— Task description —
From the first line to the last, write out the records exactly, leaving out images.

^^^^^^^^^^^^^^^^

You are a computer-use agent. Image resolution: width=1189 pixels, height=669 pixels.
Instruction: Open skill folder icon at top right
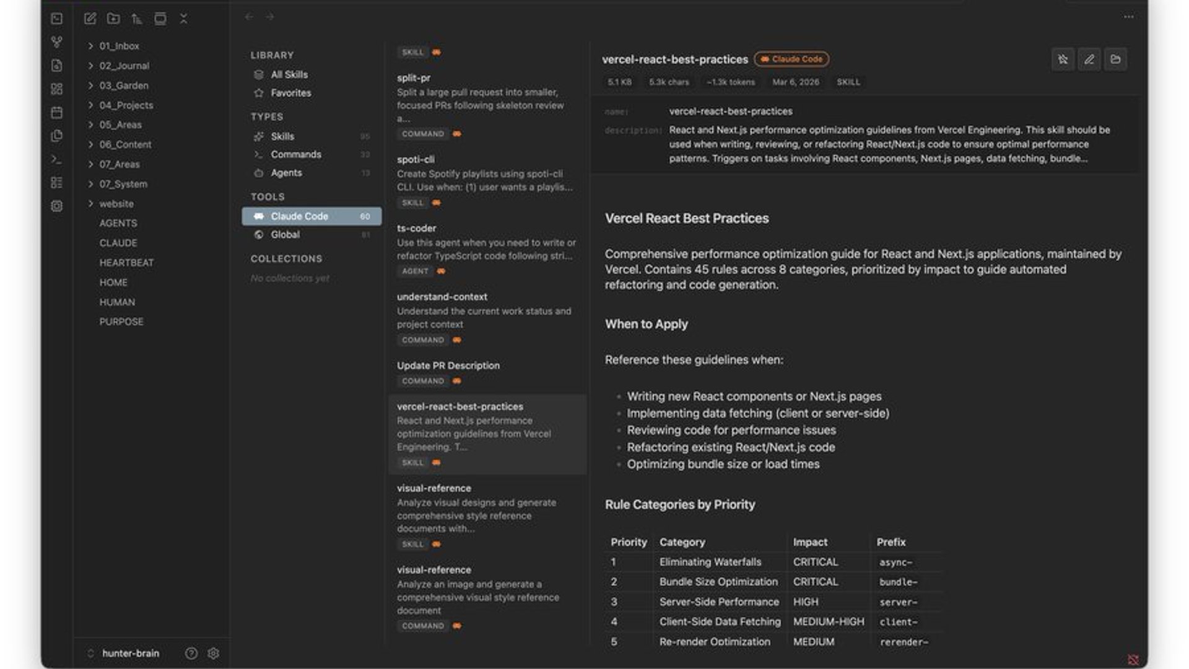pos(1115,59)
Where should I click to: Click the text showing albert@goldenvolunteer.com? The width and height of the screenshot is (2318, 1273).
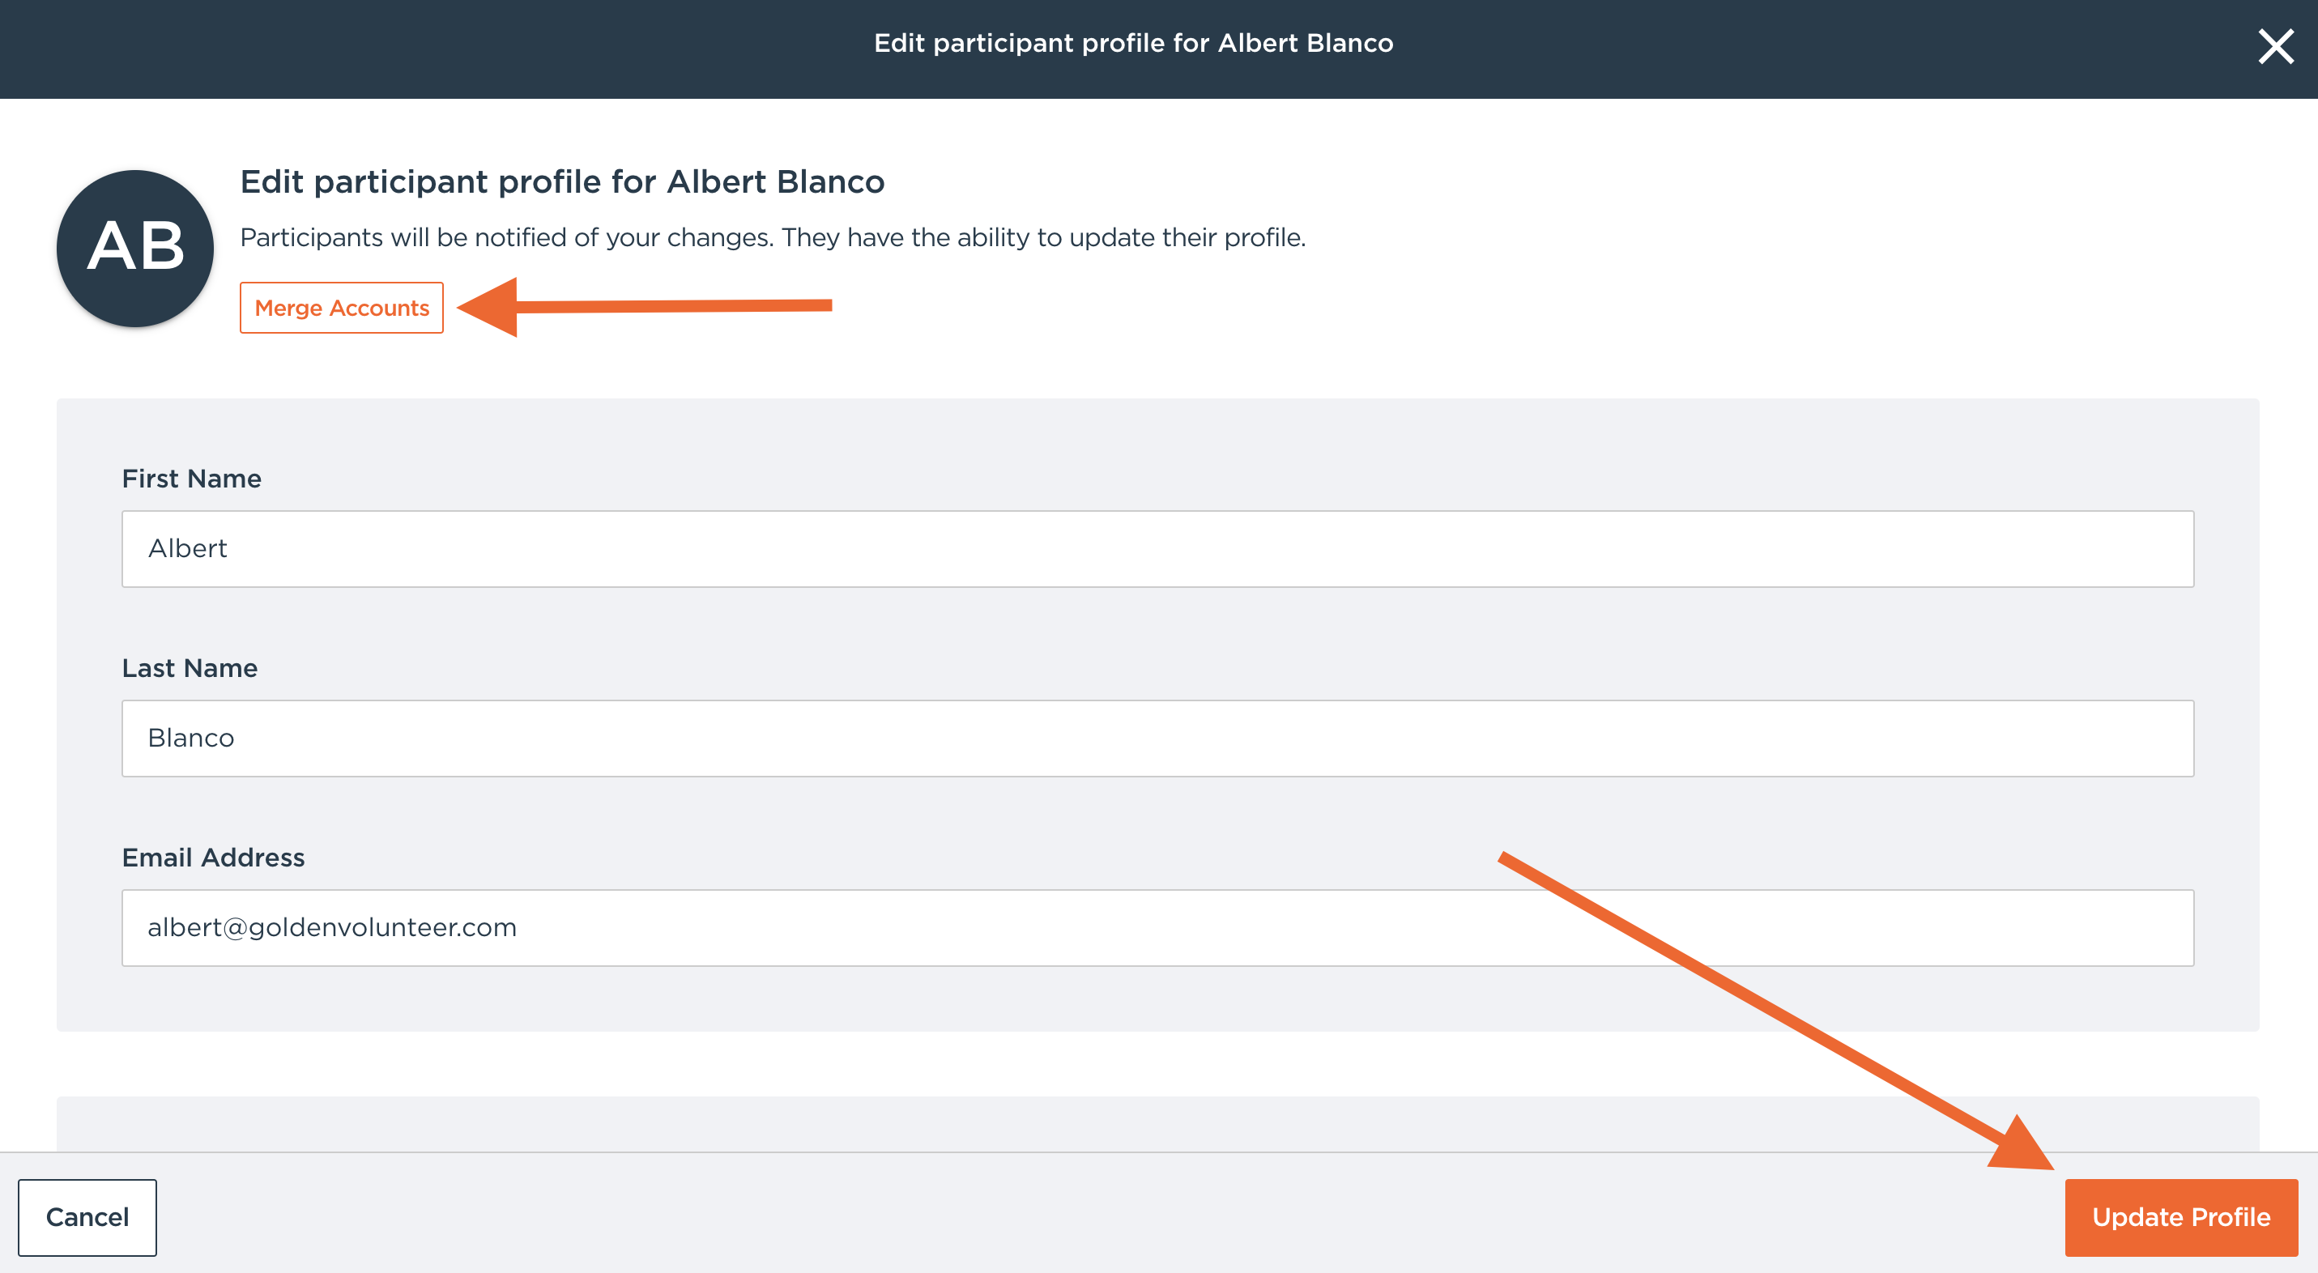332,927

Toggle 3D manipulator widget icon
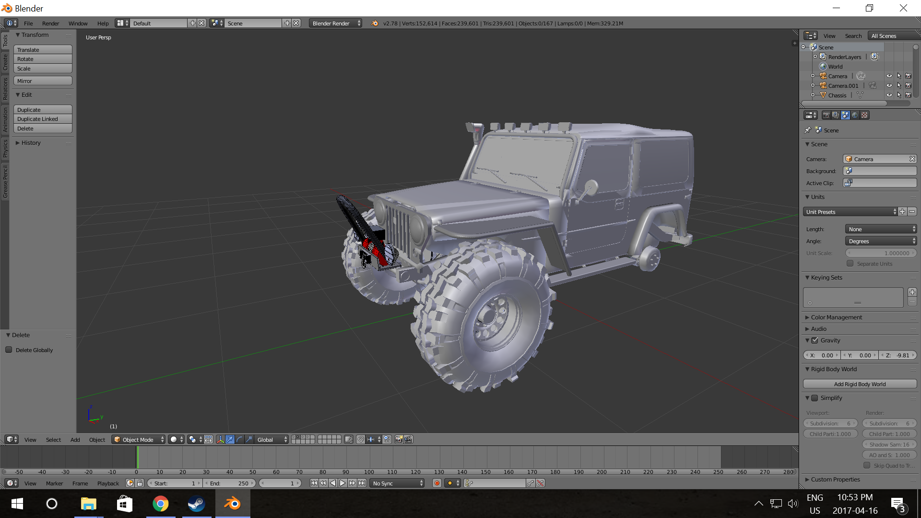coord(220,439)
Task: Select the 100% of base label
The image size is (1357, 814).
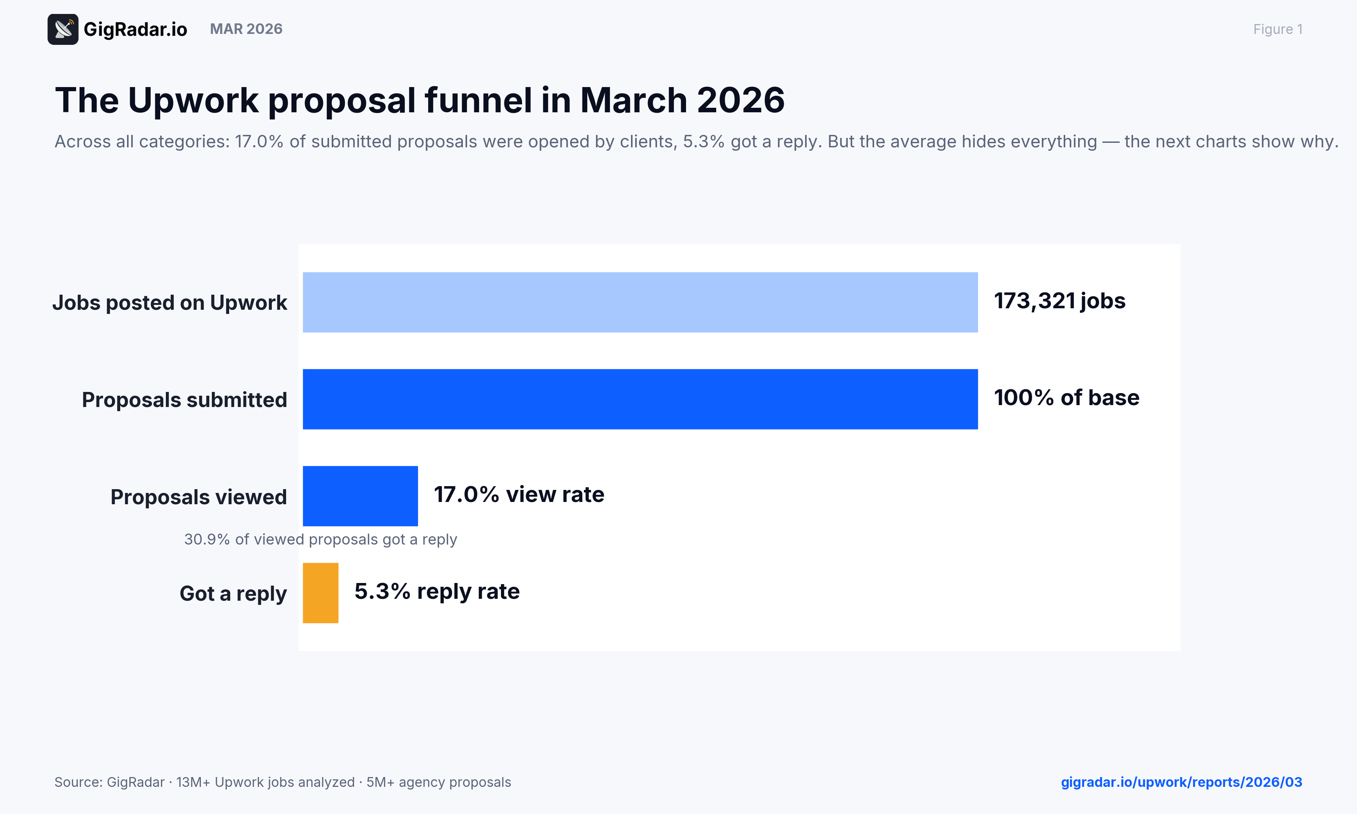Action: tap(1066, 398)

^^^^^^^^^^^^^^^^

— Completed exercise —
You are a computer-use agent. Image resolution: width=1189 pixels, height=669 pixels.
Instruction: Open skill folder icon at top right
pos(1115,59)
Where should I click to: Click the text showing albert@goldenvolunteer.com? The width and height of the screenshot is (2318, 1273).
332,927

Toggle 3D manipulator widget icon
coord(220,439)
Task: Select the 100% of base label
The image size is (1357, 814).
Action: tap(1066, 398)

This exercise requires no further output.